Nós também temos a possibilidade do etanol, mas aí já existem uma série de outras conseqüências. Com relação ao pré-sal, a questão é que o mundo ainda vai continuar precisando de petróleo durante muito tempo, e por mais que seja muito mais caro extrair petróleo nessas camadas, ele vai se viabilizar economicamente. Para o Brasil isso não é ruim, a não ser pelo fato de que se pode, por conta de se tornar um país exportador de petróleo, acabar sofrendo daquilo que chamamos, na macroeconomia, de "Doença holandesa", e acabar só produzindo petróleo e se tornar dependente de produção externa para tudo mais. Isso acontece com os países produtores de petróleo hoje, tanto os árabes quanto a Venezuela, por exemplo.


IHU On-Line - Estaríamos ainda presos a uma concepção de desenvolvimento tributária da sociedade industrial?
Leda Paulani - Sim, com certeza. O padrão de vida e sociedade que temos hoje ainda está moldado à indústria, a grande revolução do Ocidente no final do século XVIII. Isto pauta tudo, até hoje.


IHU On-LineI - O governo está mais ‘desenvolvimentista’ e menos ‘monetarista’?
Leda Paulani - Eu diria que o governo está mais desenvolvimentista, mas não diria que está menos monetarista. Acho que o governo ainda tem uma postura muito conservadora e nossa taxa de juros ainda é uma das mais elevadas do mundo. Nossa taxa de juros caiu, só que na maior parte do mundo desenvolvido as taxas de juros são praticamente negativas, então nossas taxas de juros ficam extremamente atrativas, para o capital estrangeiro, por exemplo. As taxas de juros foram realmente muito elevadas e continuaram elevadas, apesar da queda em termos absolutos. Não diria que o governo está menos monetarista. Está mais desenvolvimentista, mas não é contraditório continuar a ser monetarista, de certa forma.

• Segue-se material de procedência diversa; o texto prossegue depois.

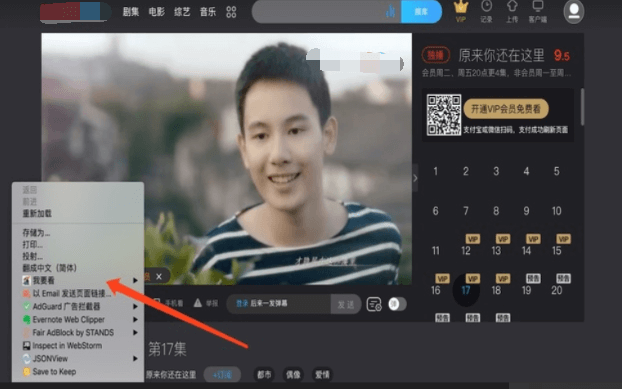622x389 pixels.
Task: Click the upload icon in top bar
Action: pos(512,6)

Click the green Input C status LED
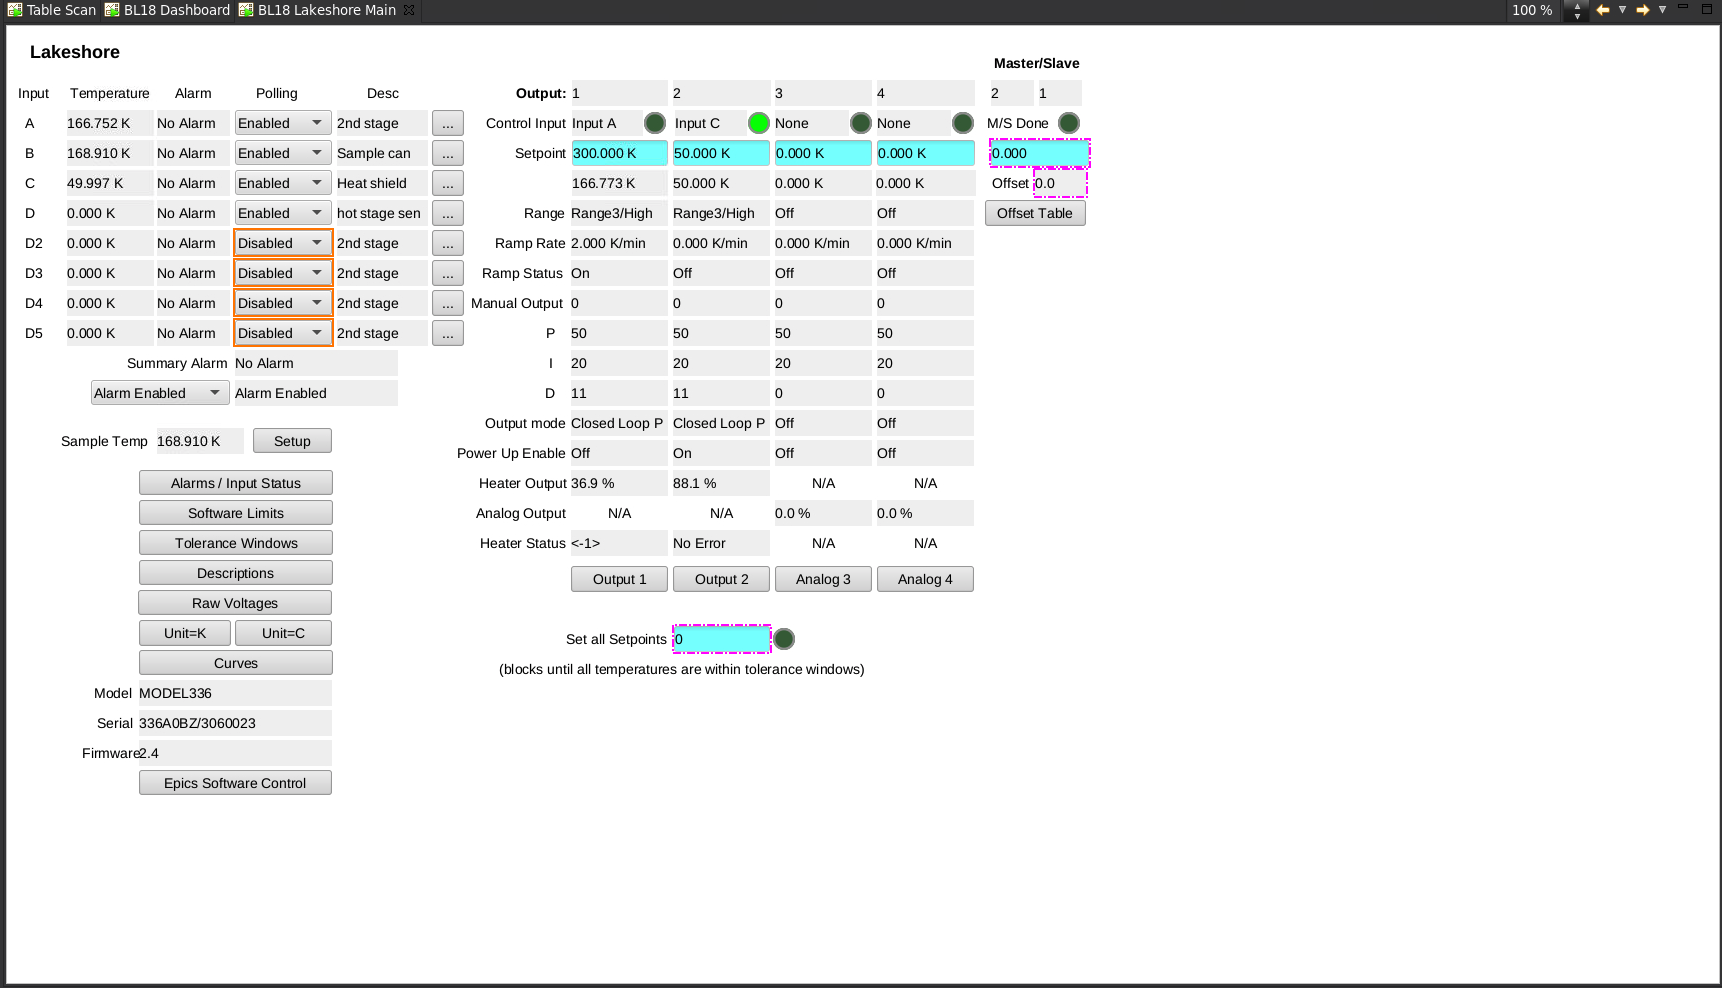(x=759, y=123)
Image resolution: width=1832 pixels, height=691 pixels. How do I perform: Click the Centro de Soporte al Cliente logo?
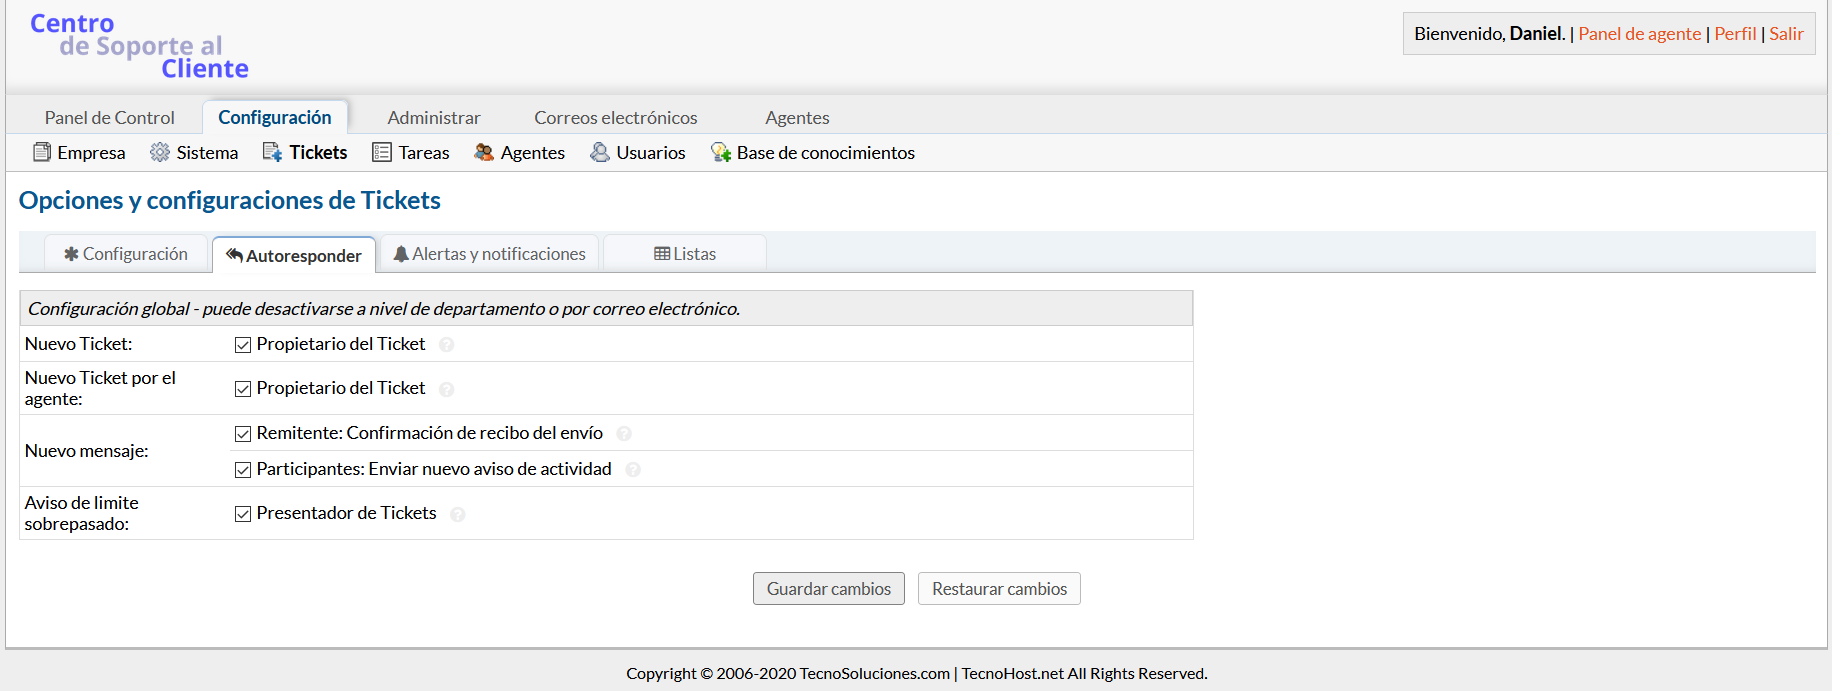(139, 46)
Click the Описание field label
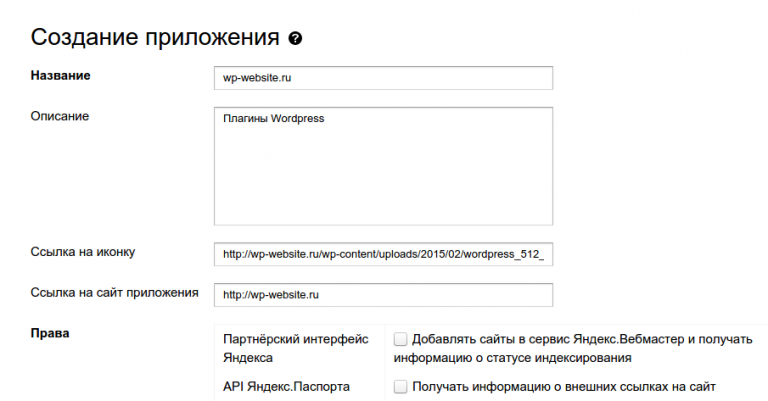The width and height of the screenshot is (768, 401). click(x=60, y=116)
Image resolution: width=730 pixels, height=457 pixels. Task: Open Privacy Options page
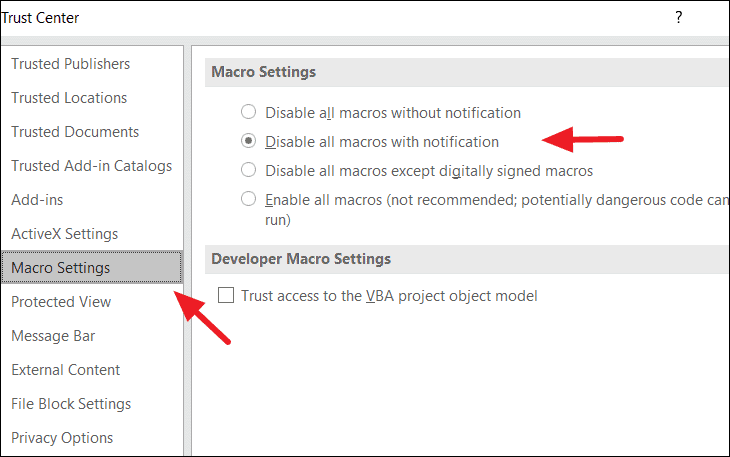coord(62,437)
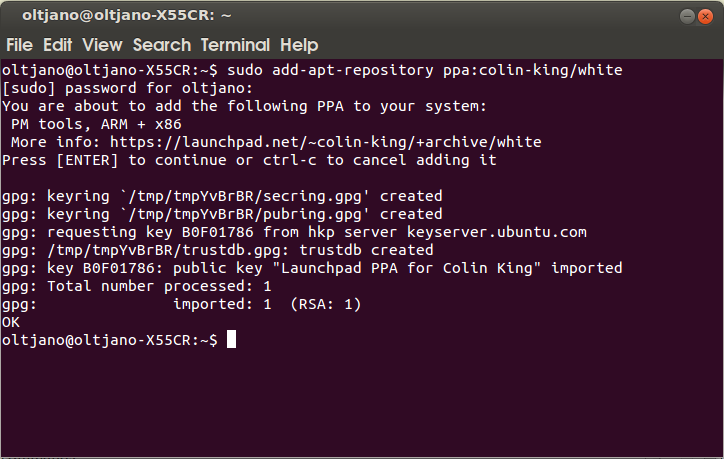Click the OK output line
Image resolution: width=724 pixels, height=459 pixels.
(11, 322)
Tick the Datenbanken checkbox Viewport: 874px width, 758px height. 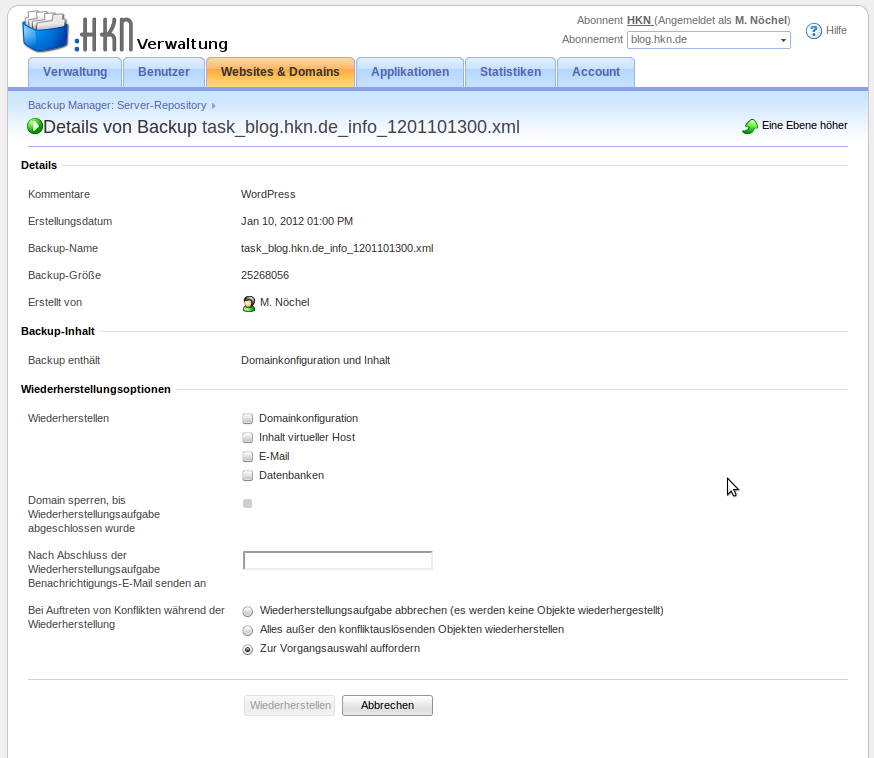tap(248, 476)
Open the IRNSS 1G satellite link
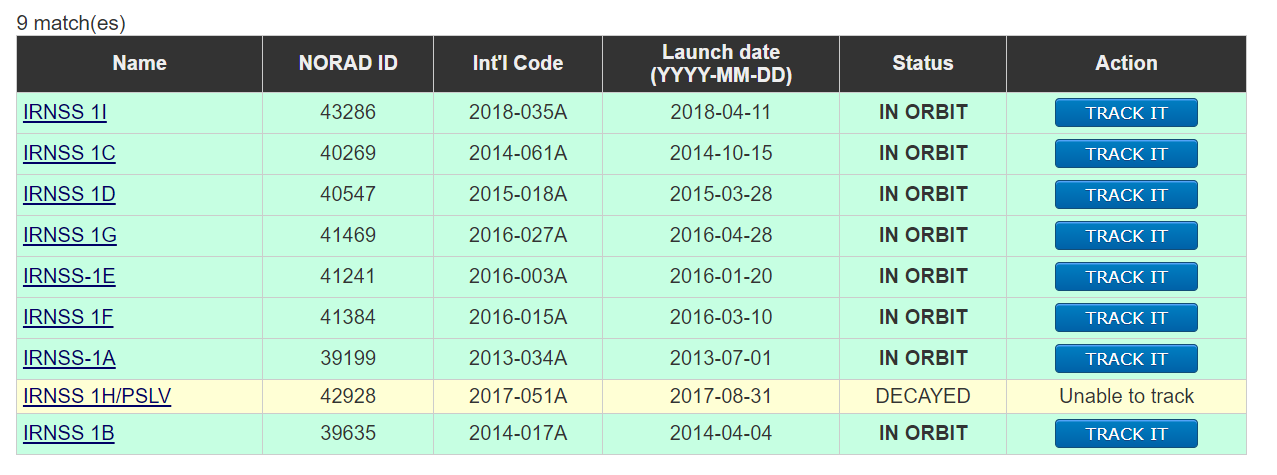 [70, 236]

IHU On-Line - Pensando 2010, a senhora vê diferenças entre o projeto econômico de Serra e Dilma?
Leda Paulani - Não, nenhuma diferença. Para mim é o mesmo projeto há muito tempo. Quando o Lula se elegeu pela primeira vez, se imaginava que seria outro projeto, mas não era verdade, e cada vez mais está ficando claro que é o mesmo projeto. São administrações competentes da realidade capitalista, num contexto de transformações mundiais, mas não acho que tenha realmente nenhuma diferença substantiva.